2023年に登場したカブト初のクロスオーバーヘルメットがGEOSYS(ジオシス)。オンロード系が得意な同社だが、その出来映えは果たして? 興味津々でチェックしてみた。
オン系の技術を注入した帽体に調整可能なバイザーを融合
従来のOGKブランドではオフロード系ヘルメットを発売していたが、2006年にKabuto(カブト)へブランド名を変更して以来、初のオフ系となるのがジオシスだ。
まず外観は、オフ系の必須アイテムであるバイザーが特徴的。上部に穴が空き、いかにも空力性能が高そうだ。バイザーはカンタンに5段階の調整が可能。帽体はカブトお得意の空力デバイス「ウェイクスタビライザー」を備え、こちらも空力性能が優秀そうだ。
帽体はA.C.T.帽体(高強度複合素材帽体)。最適な積層枚数や樹脂を組み合わせ、軽量ながら耐貫通性、衝撃吸収性に優れたハイスペック帽体だ。
2023年に登場したジオシス。オンロードで培ったノウハウを注入したクロスオーバーヘルメットだ。
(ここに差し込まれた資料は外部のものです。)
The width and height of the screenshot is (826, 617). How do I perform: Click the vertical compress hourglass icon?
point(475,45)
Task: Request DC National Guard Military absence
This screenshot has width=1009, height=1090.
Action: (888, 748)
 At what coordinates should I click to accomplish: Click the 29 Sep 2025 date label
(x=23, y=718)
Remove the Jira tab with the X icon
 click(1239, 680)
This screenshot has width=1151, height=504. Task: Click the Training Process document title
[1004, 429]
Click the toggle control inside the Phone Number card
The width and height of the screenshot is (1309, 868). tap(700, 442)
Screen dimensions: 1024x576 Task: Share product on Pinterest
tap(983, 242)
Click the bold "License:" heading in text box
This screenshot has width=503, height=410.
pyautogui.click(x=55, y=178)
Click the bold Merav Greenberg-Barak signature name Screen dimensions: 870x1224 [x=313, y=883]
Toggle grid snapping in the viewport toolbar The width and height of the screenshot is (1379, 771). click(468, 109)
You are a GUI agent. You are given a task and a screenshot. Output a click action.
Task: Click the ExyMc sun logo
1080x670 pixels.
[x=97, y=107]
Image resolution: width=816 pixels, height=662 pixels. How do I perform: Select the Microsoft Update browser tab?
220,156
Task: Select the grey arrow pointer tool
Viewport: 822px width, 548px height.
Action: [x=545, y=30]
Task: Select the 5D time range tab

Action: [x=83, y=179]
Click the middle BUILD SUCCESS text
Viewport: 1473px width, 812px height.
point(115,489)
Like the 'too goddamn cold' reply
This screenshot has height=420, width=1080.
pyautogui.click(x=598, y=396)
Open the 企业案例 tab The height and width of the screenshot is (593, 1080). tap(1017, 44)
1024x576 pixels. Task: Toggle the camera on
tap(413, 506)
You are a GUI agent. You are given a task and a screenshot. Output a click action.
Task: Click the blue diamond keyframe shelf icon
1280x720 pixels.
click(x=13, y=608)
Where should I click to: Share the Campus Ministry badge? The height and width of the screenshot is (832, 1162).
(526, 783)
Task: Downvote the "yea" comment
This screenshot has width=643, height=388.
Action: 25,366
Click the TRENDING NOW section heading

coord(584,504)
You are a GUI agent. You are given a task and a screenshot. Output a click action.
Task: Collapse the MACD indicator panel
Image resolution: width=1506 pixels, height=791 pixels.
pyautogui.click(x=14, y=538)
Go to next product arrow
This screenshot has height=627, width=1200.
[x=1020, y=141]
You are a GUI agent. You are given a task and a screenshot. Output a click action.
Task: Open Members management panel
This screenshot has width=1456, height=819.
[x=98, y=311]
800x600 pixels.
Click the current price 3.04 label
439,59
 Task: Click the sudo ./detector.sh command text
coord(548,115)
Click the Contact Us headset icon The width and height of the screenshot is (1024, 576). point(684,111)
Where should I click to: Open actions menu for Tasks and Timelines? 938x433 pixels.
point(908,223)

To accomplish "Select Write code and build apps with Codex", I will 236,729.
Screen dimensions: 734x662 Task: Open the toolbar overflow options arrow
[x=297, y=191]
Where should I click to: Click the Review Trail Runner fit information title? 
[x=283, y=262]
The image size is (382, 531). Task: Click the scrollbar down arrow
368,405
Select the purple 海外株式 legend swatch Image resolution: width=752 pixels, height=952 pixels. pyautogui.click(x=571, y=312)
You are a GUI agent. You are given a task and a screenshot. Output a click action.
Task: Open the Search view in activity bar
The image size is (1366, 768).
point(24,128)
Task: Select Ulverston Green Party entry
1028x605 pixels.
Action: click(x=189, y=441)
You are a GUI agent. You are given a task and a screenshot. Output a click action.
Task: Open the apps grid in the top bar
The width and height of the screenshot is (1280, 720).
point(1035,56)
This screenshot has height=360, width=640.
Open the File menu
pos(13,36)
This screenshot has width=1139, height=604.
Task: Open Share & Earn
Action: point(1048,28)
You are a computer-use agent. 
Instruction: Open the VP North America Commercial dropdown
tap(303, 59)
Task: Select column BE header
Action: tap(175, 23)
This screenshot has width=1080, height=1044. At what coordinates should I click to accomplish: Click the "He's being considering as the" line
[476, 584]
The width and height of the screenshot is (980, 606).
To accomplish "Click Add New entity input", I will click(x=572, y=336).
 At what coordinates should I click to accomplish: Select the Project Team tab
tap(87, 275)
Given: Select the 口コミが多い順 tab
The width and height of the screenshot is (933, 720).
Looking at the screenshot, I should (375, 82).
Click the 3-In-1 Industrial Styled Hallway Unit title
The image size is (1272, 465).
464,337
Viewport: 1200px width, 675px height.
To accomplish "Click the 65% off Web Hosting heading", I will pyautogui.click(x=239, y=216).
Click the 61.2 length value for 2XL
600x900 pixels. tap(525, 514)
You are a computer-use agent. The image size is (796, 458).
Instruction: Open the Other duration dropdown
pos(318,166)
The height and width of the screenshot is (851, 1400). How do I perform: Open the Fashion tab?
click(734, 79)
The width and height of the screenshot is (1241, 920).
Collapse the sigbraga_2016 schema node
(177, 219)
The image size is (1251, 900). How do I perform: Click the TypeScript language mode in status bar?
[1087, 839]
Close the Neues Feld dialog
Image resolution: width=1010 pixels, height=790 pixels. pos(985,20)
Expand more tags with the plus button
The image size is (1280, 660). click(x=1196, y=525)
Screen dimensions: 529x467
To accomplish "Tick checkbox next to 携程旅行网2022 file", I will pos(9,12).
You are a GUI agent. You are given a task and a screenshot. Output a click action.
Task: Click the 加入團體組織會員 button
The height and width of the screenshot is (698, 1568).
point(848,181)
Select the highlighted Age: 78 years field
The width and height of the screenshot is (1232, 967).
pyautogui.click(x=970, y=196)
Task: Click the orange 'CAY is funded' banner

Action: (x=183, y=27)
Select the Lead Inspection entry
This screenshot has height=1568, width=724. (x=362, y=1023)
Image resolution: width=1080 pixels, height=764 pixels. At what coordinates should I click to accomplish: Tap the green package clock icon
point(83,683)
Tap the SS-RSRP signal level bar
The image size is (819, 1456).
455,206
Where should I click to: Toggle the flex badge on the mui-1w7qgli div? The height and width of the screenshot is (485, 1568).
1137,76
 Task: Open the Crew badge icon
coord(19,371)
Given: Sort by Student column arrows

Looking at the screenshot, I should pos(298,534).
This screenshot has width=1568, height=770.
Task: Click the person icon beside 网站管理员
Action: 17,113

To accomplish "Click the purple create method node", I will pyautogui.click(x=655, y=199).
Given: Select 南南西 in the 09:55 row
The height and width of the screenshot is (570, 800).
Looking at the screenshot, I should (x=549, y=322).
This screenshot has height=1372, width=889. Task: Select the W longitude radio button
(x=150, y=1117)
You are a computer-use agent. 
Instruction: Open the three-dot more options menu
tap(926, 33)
曇りを低減するピンロックシートは別売(3300円)。
●価格:4万7300円
●サイズ:XS(54-55cm) S(55-56cm) M(57-58cm) L(59-60cm) XL(61-62cm)
●規格:JIS
●カラー:白 黒 ツヤ消し黒
●メーカーサイト:https://www.ogkkabuto.co.jp/motorcycle/products/offroad/geosys/geosys.html
正面から見ると帽体上部のリブが特徴的。バイザーは帽体のシルエットに収まっている。バックルはDリング式だ。なおXS~LがMシェル、XLはLシェルと帽体のサイズを造り分けている。
帽体は風洞実験の分析結果と実走から形状を決定。後部両サイドには、乱流をコントロールし、安定性を高めるシェル一体形ウェイクスタビライザーを備える。
バイザーを外した状態。ターミネーター仕様として使用できるが、カブトでは特に推奨していないようだ。外したネジをボルト穴に着けておくと違和感がない。
バイザー付きながら空力性能が優秀、独特な内装によるホールド感も良好
オフロード系ヘルメットはバイザーが付いている関係上、重く感じたり、首を振るとバランスが今一つだったりすることが多い。しかしジオシスを実際に被ってみると、かなり軽快で首を振ってもグラつきがほぼない。
重量を測ってみると1644g(Lサイズ ブラックメタリック チンカバーなしの状態)。軽量な内蔵バイザー付きフルフェイスのカムイ3が1625gなので、ほぼ同等だ。
被り心地は額から上を面で抑え、頬が若干タイト。後頭部のホールド感は適切で、スポーティな印象だ。内装の弾力を変えることで、絶妙な被り心地を実現している。
オフ系らしく、視界が広い上に口元が広く、圧迫感が少ないのもポイント。加えてスイッチの操作性が良好で、スムーズに開閉できる。
バイザー付きモデルは、高速走行時に圧迫されたり、ノイズが発生したりしがちだが、ジオシスでは問題なかった。100km/h巡航でも前を向いた状態での直進安定性が高く、静穏性も優秀だ。
高速走行中に首を振ると、さすがに負荷はあるものの、バイザー付きでこれほど空力性能と静けさを両立したモデルは珍しく、クラストップ級のクルーズ性能と言えるだろう。さすがカブトと言うべきだ。
ベンチレーションは、特に顔と口まわりの換気性能が優秀。バイザーがあるため、額は風が通りにくい部分だが、それでも50km/h程度から換気してくれている印象があった。口元の上側ダクトはシールド側に風が抜けるが、目元に風はほぼ感じない。
なお、生地が厚いウインドシャッター(付属品)をアゴ下に着ければ巻き込み風をシャットアウトしてくれる。
頬パッドにはメガネスリットを採用。メガネやサングラスのツルがスムーズに収まり、こめかみを圧迫しない。
【まとめ】新基準のオフ系ヘルメット、価格も魅力的
クロスオーバー系のヘルメットは、バイザーが空気抵抗となる上に、大きく重くなりがちなので、高速クルーズはあまり得意ではない。だが、ジオシスは安定感、静粛性とも優秀だ。視界の広さと口元の開放感もポイントで、フルフェイスにありがちな圧迫感が少ないのもいい。
オフロードモデルはもちろん、高速道路に乗る機会の多いオンロード系アドベンチャーモデルに最適だろう。加えて、バイザーを外せばモタード系にも似合う。
アライのツアークロスVが6万9300円~、SHOEIのホーネットADVが5万9400円~なので、5万円を切るジオシスのプライスは非常に魅力的。シールド付きのオフロード系ヘルメットを購入する際は選択肢に入れるべきだろう。